Gizmos and gadgets and steam-powered mega-machines.
The Colorado Railroad Museum is inviting people to take a voyage to the fantastical world of steampunk at its first Steampunk at the Station on June 18.
“It seemed like a natural fit,” said Carolyn Bartels, event manager of the railroad museum in Golden. “Nothing is more symbolic (of) this fantastic phenomenon than the roaring of our big, beautiful locomotives.”
Steampunk is the subgenre of science fiction or science fantasy that incorporates technology and aesthetic designs inspired by 19th century industrial steam-powered machinery, Bartels said. It is thought to honor Nikola Tesla, a Serbian-American inventor who lived from 1856-1943.
Influences on steampunk include 19th century science-fiction authors such as Jules Verne’s “Around the World in Eighty Days” and “Twenty Thousand Leagues Under the Sea” and H.G. Wells’ “The Time Machine” and “War of the Worlds.”
“Imaginary airships, mad scientists, adventure and corsets — all compiled into one theme,” said Danielle Ghear, the railroad museum’s resident steampunk expert and steampunk event expediter. “What’s not to love?”
The concept took off in the 1960s and 1970s with the cyberpunk culture when technology was emerging, Bartels said, and was coined steampunk as a variant of cyberpunk in the 1980s. Then there’re a variety of categories — Western steampunk, dieselpunk, clockworkpunk and Victorian steampunk, to name a few.
“Because steampunk is a world-encompassing theme set in an alternate universe, the possibilities are endless,” Ghear said. “It allows creativity to thrive and whole story lines to emerge from one panoptic hinge — steam-powered.”
The idea for the Steampunk at the Station event came about in January. The museum intends to make it an annual event.

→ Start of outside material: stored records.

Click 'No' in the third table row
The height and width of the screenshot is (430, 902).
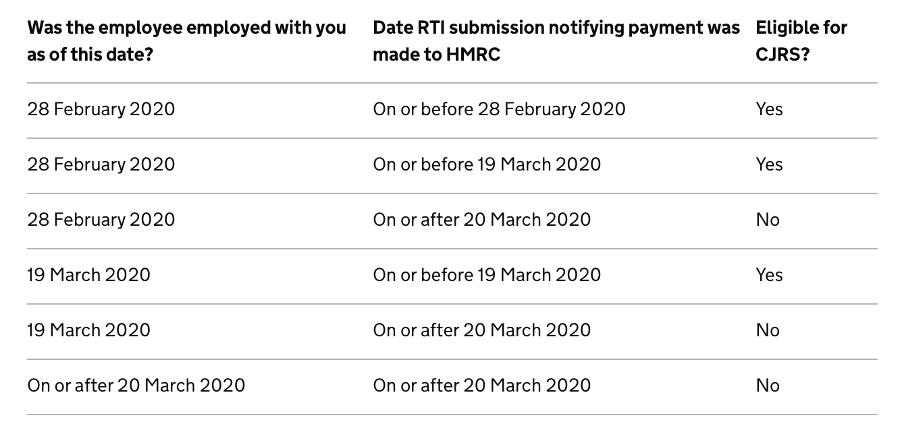pos(767,220)
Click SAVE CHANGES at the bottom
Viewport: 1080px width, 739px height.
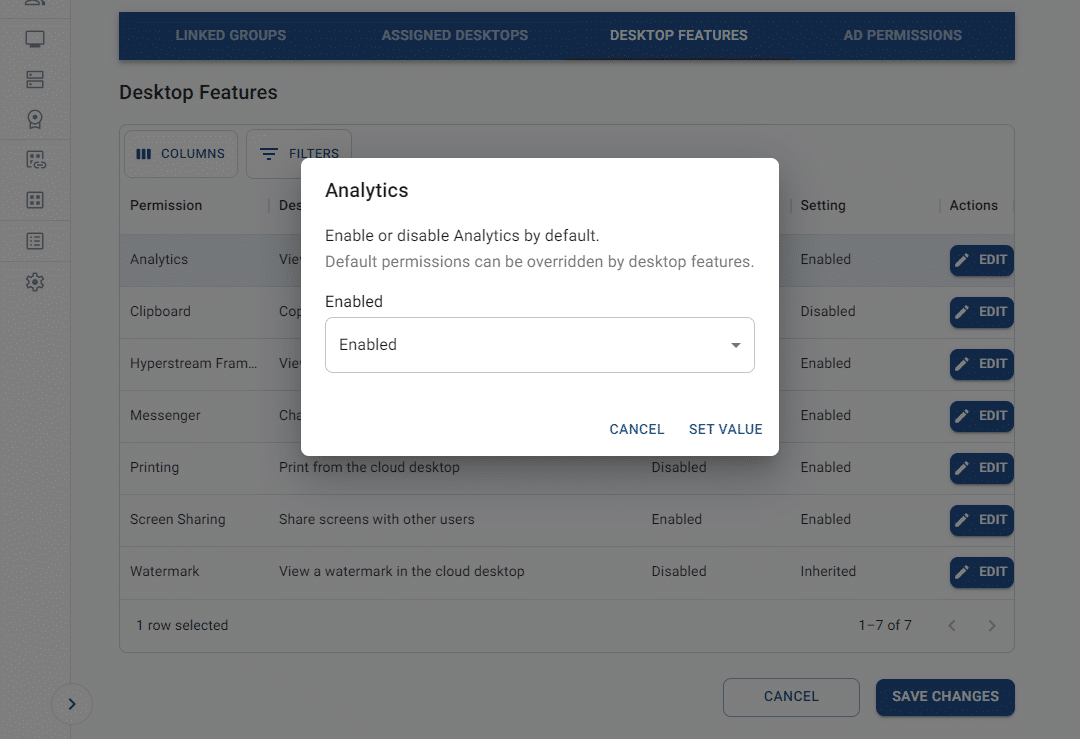(x=944, y=697)
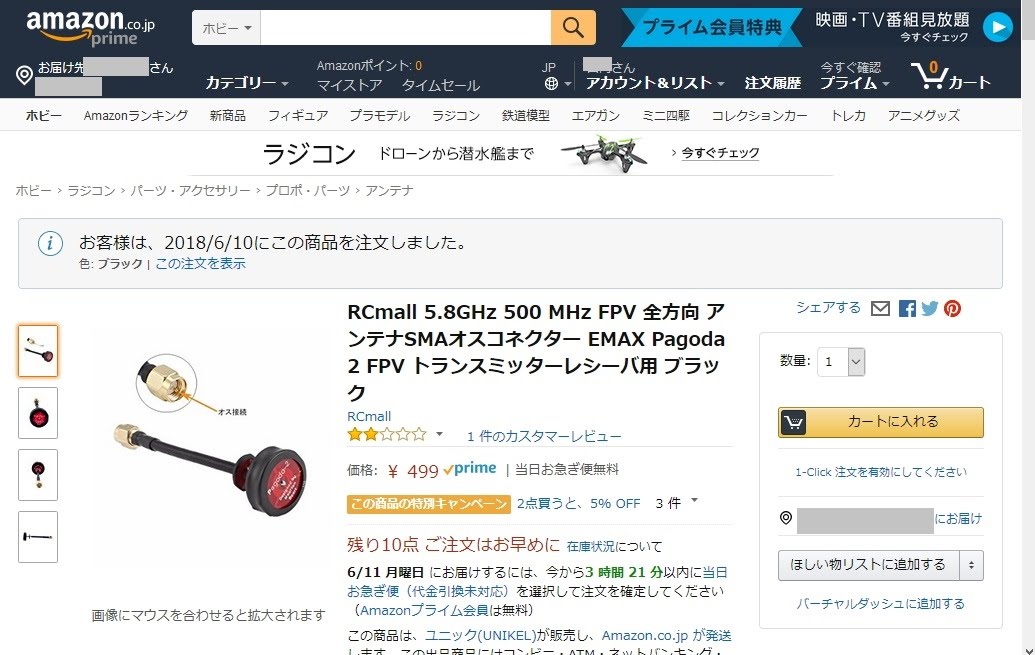Open the ホビー search category dropdown
Image resolution: width=1035 pixels, height=655 pixels.
[226, 28]
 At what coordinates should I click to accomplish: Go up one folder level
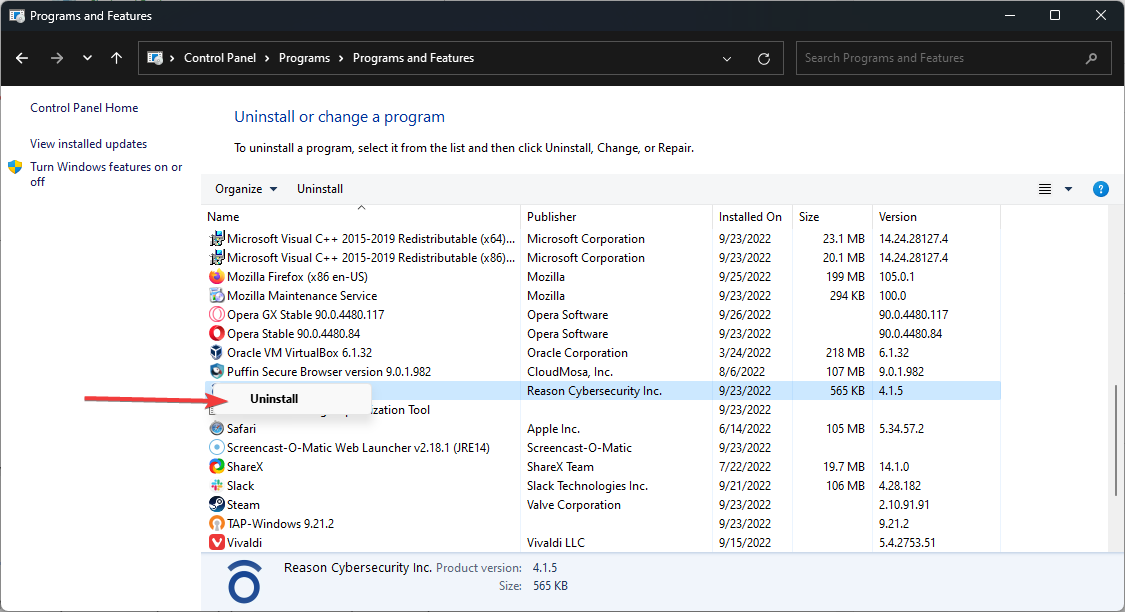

“Steampunk should bring out the fun and creative nature of this romantic and historic time period,” she said. “From palm-sized mechanical toys to steam-driven machines as large as automobiles, gadgets are one of the creative aspects of the fans of steampunk.”
People are encouraged to bring a gadget or wear steampunk attire to the event. In fact, that is one of the best aspects of steampunk, Ghear said.
“Whether your style is the explorer, the tinkerer or neo-Victorian aesthete, steampunk attire encompasses all ages, professions and cultures into an imaginary voyage into the future that never was,” Ghear said.
Steampunk fashion generally includes goggles, gears, elaborate hats and corsets, she added.
Music for steampunk is all over the map, Bartels said, but for the Steampunk at the Station concert, live music will be performed by Colorado Springs band Hydrogen Skyline.
The band’s roots are in steampunk, husband and wife musicians Norman and Asher Hittle said. But nowadays, they are more commonly known for indie-pop/progressive rock styles.
“We really love the steampunk communities and playing for them,” Asher Hittle said. The performance will be a “return to something we really love.”
Hydrogen Skyline’s concert will be a two-hour set of a variety of their music.They will perform all the songs on their album, “PHOTOVOLTAIC,” which will be released later this summer.
The musicians are excited to play Steampunk at the Station, especially because of the railyard location.
“It’s incredibly unique,” Norman Hittle said. “We don’t have the opportunity to play a place like that very often.”
And, of course, daytime admission includes a ride on the museum’s Locomotive No. 491 — the largest operating steam locomotive in the Western hemisphere — which will be 88 years old on June 15.
Steampunk at the Station will “play into the creative nature of people,” Bartels said. “Anything goes. It’s a chance to have fun.”